Positive controls give some idea of the dynamic range spatial variation in hybridization. Probes for the same gene should show fairly uniform intensities across the chip. If the positive controls are very different from their average in some region, it is worth taking a closer look, and perhaps discarding all signals from that region. It is common to see spatial gradients in intensity, and sometimes in ratio. In the old days two-color slides were placed on lab counters during hybridization; lab counters are not precisely level, and sometimes slightly more of the sample is present at one end of the slide than the other. The differences are small and would seem not to matter, but the balance of processes is delicate and the consequence of such small differences are that one end of the chip is brighter than the other. Because of saturation issues sometimes the log ratios show a similar gradient.

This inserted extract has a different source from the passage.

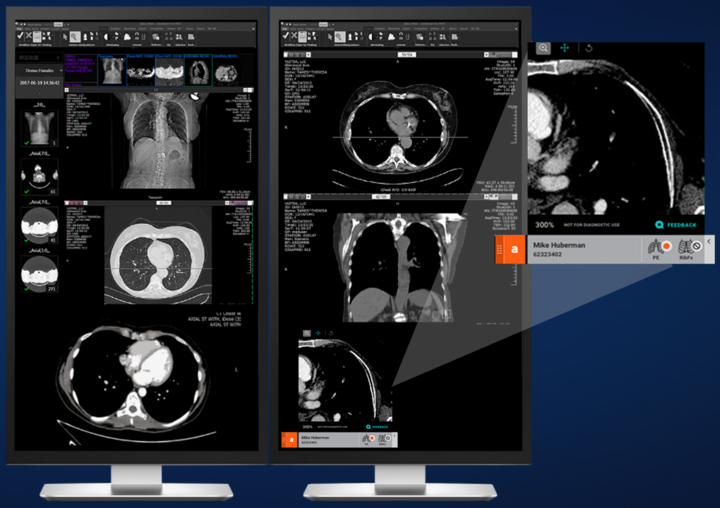Open the RibFx ribcage finding icon
The height and width of the screenshot is (508, 720).
688,247
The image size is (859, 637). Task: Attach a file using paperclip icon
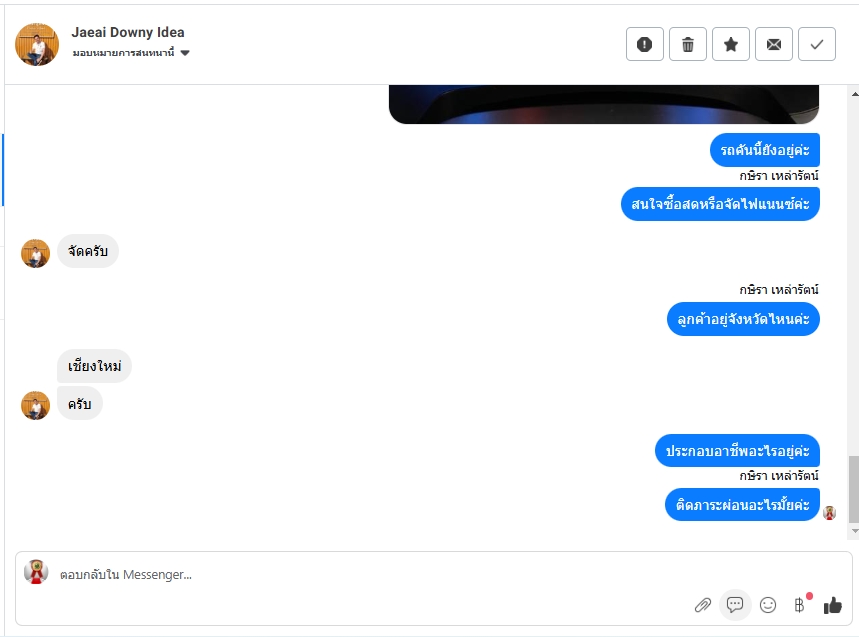pyautogui.click(x=703, y=605)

Spike-in controls give some idea of the accuracy and linearity of the signals. Some transcripts are added in ratios of 3:1 or 10:1 to the two samples. Typically one sees that the ratios as reported are squashed, and sometimes that the low intensity spike-ins show different ratios than the majority of spike-ins. In the early days of microarrays it was fairly hard to control spike-in amounts precisely, and they rarely worked exactly as expected.
Recently NIST has put in considerable effort to standardize spike-in procedures and to ensure that a uniform subset of spike-ins is available on every array via their External RNA Controls Consortium. As of 2010 many manufacturers will start including these standard controls.

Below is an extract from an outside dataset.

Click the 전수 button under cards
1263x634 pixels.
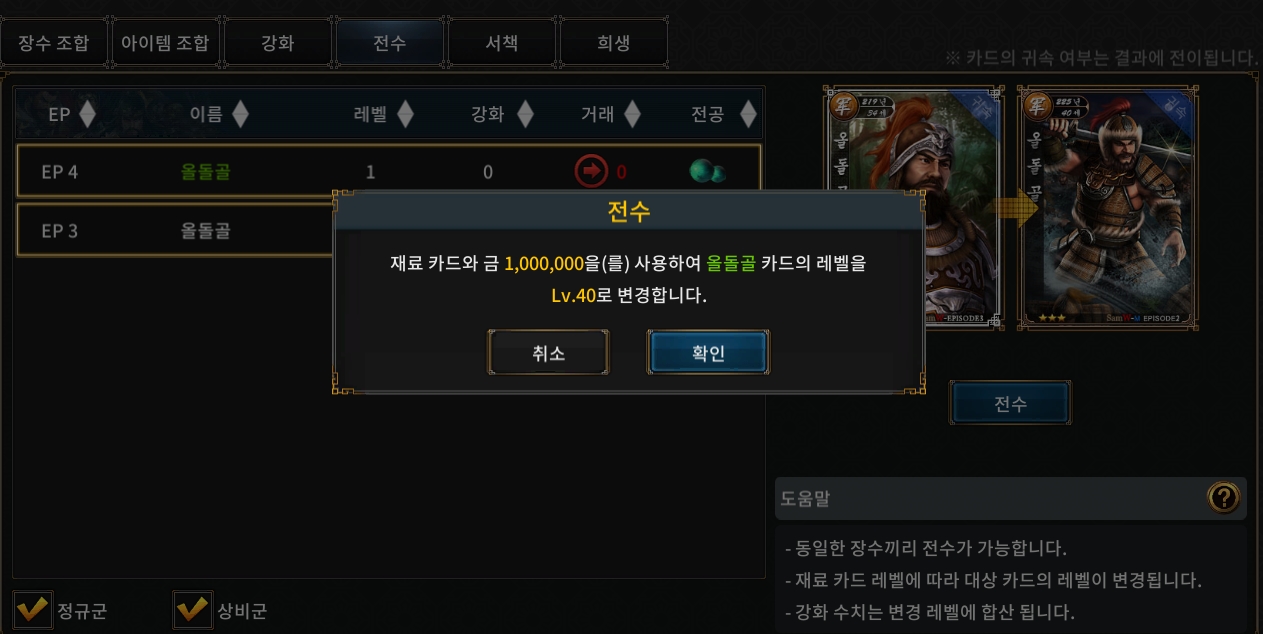(x=1010, y=404)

Data analysts often worry that differences in the measures, which they are analyzing, reflect some artifact of the measurement process, rather than true biological differences. This worry is often well-founded. To satisfiy themselves that this isn't true, statisticians like to plot their measures against known technical variables, which they think might affect the measures. Traditionally these are variables, such as the technician, or the date, or the batch of reagents. With microarrays no one wants to plot such pictures for thousands of genes. A simpler approach is to consider each sample and plot the measures against technical characteristics of the probes.
Residuals
In data from poorly functioning hybridization stations one often observes uneven signal and high background around the inlet ports; it seems the turbulent fluid affects the hybridization reaction. One should discard signals from the affected regions, and if this uneven pattern extends for a long way it is better to discard the chip.

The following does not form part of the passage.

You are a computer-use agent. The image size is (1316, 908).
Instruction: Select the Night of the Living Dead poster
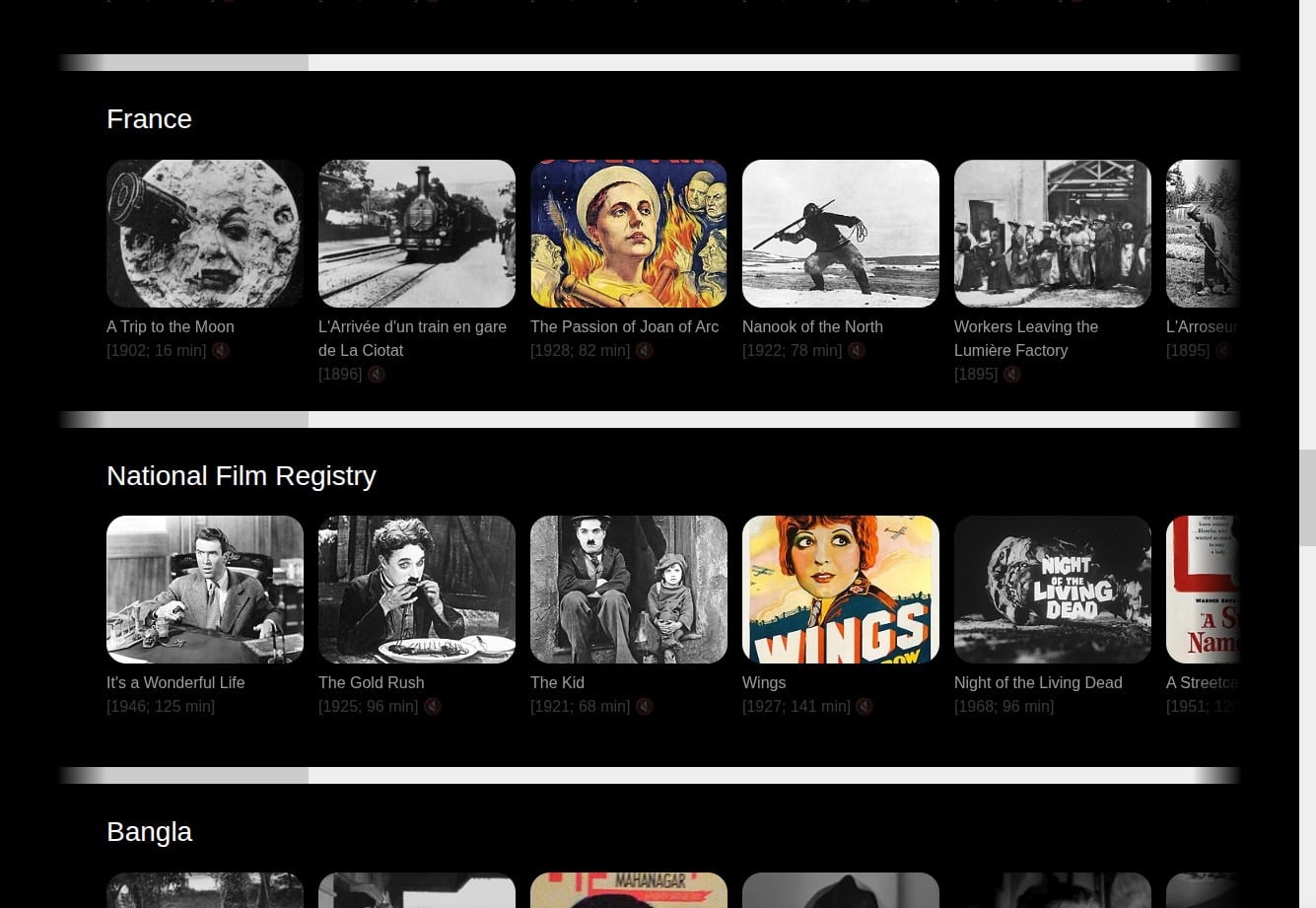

If you are using a custom spotted cDNA array you may want to filter your spots individually. If you are using printed or synthesized arrays from a major manufacturer, this sectionwon't be relevant. Spot-level QC detects mostly printing problems rather than hybridization anomalies. Most image quantification programs flag spots that fail their internal QC measures; it is rarely a good idea to keep spots that have been flagged. You may want to do further QC of individual spots based on several other measures reported by the image processing program (GenePix and Quantarray give many). Some reported measures are often: spot area, uniformity (standard deviation of foreground), and background uniformity. It is not practical to examine thousands of spots individually; an automated filtering procedure is what is needed. However the filtering criteria that are useful for one experiment, are too slack or too strict for the next; there are no rules about spot size, or background that apply across the board to all chips under all circumstances.